A natural question to ask is whether the policy change we examined had an impact on longer-term outcomes, such as university enrollment. University enrollment in Chile depends not only on test scores, but also on the interplay of a number of factors, including the offer of programs for the year, admission quotas and applicant sizes, explicit efforts by programs to attract women, how programs weigh test scores versus other criteria for admission each year, and how applicants rank-order the preferences they report to the centralized matching clearinghouse. Thus, it is more challenging to establish a direct link between the policy change and outcomes beyond test scores. Nevertheless, we also examined whether the policy change impacted the quality of programs into which women enrolled. We only briefly mention the results in this section because we interpret them more cautiously (see the SI Appendix for details). If the policy change improves women’s test scores, and higher test scores in turn increase women’s probability of admission into more selective programs (most of which are STEM programs in Chile), then we expect women to enroll in more selective programs following the policy change. Furthermore, we expect this increase in the selectivity of female enrollment relative to men’s to be explained by changes in test scores.
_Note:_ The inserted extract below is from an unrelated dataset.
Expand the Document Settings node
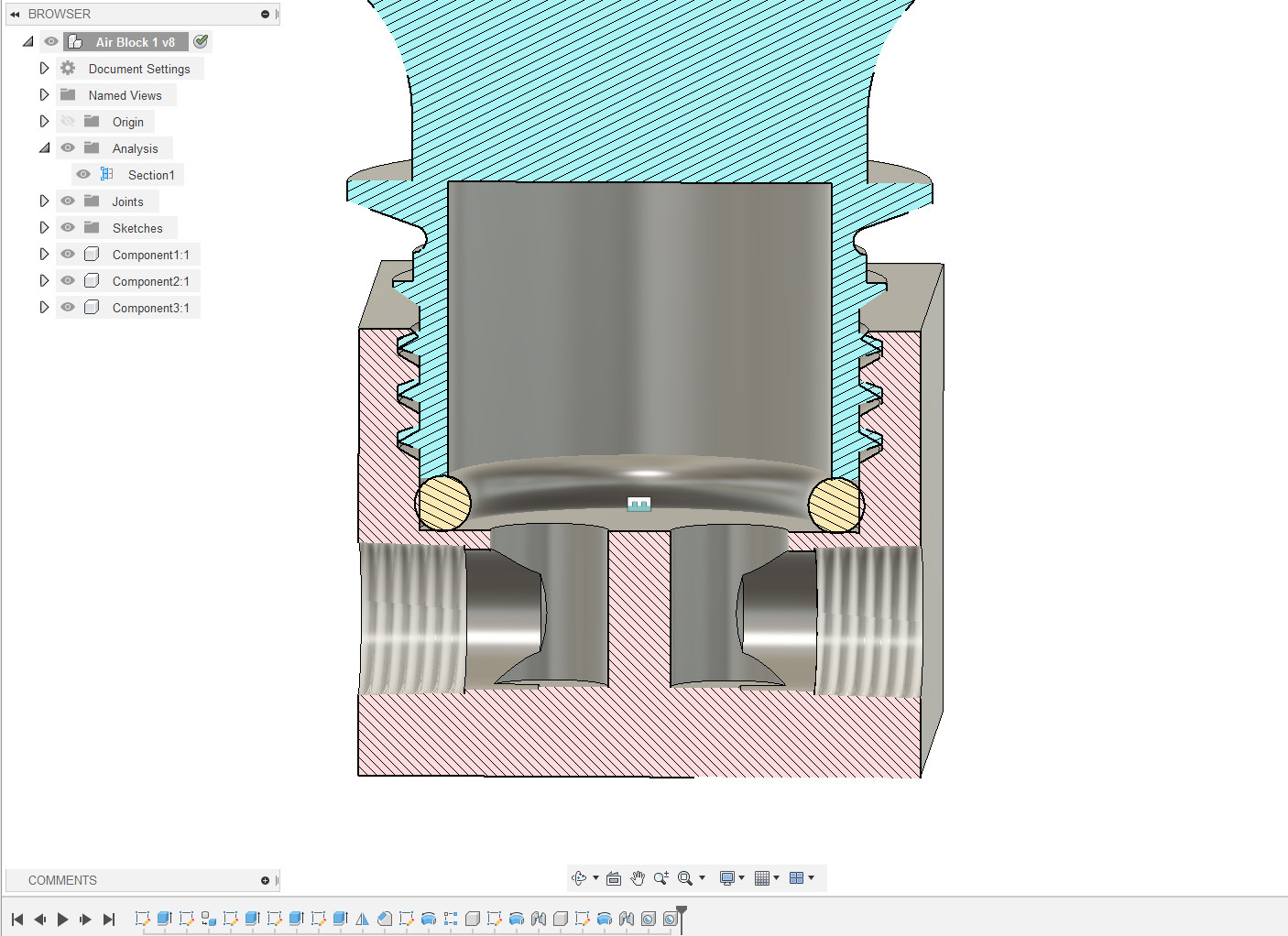Image resolution: width=1288 pixels, height=936 pixels. pos(44,68)
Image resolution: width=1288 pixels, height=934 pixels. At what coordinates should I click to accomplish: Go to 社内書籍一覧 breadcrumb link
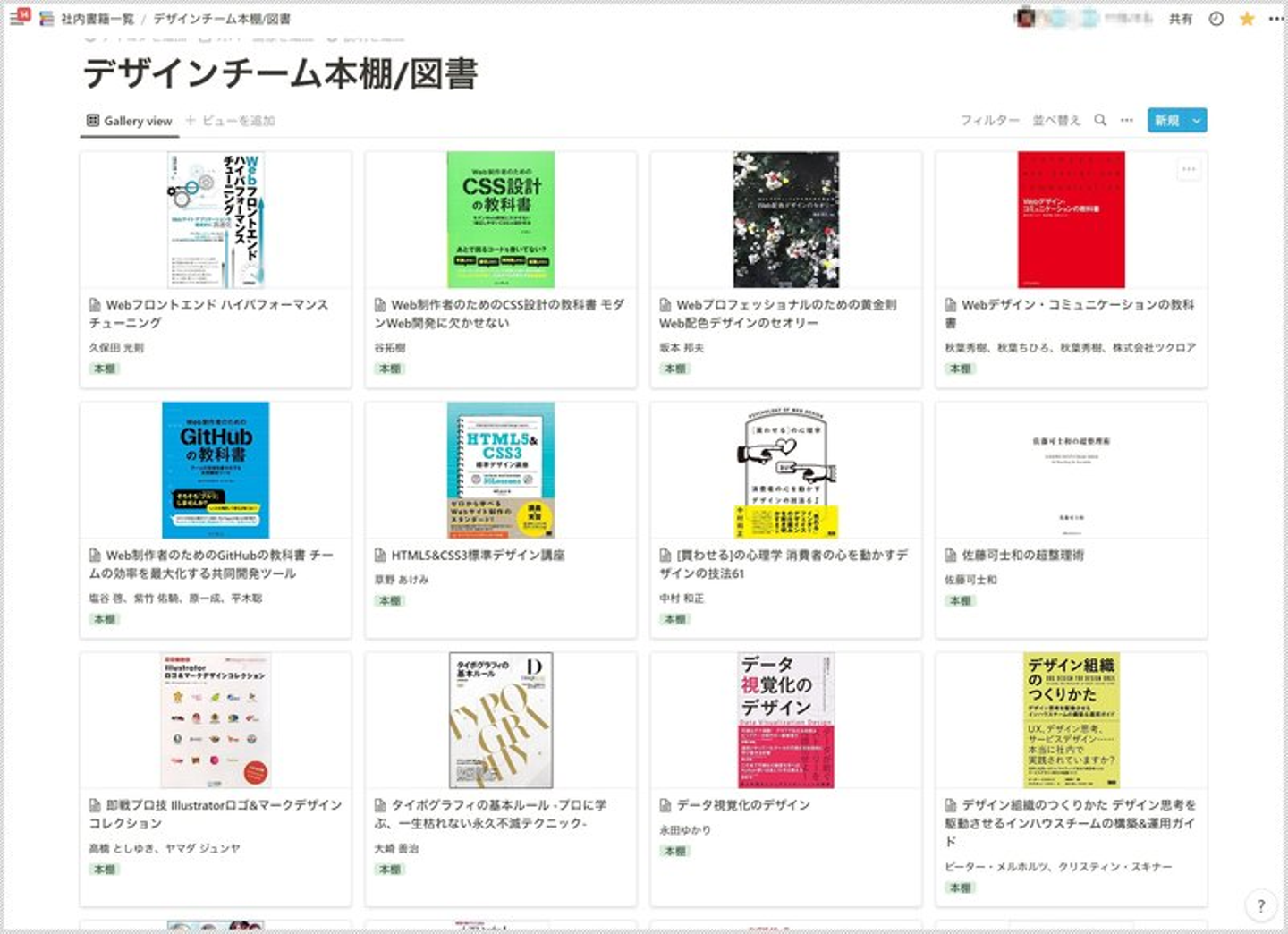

We conducted two-step regressions, following the models reported in Table 1 (main specification and SIMCE controls), but changing the outcome variable to a proxy of how selective the program an individual enrolls in is (see SI Appendix, Table S21 for all test-takers, and SI Appendix, Table S22 for test-takers in the top quintile of PSU test scores). We find indeed that women in the top quintile of test scores enroll in more selective programs following the policy change, and that ∼35 to 57% of this improvement is accounted for by women’s improvement in their test scores, potentially pointing to the policy change as one underlying mechanism for women’s improved enrollment outcomes. Thus, while it is more difficult to establish a direct link between the policy change and enrollment, our evidence suggests that the removal of penalties for wrong answers on the Chilean college entry examination may have benefitted female test-takers in this important, more long-lasting, outcome.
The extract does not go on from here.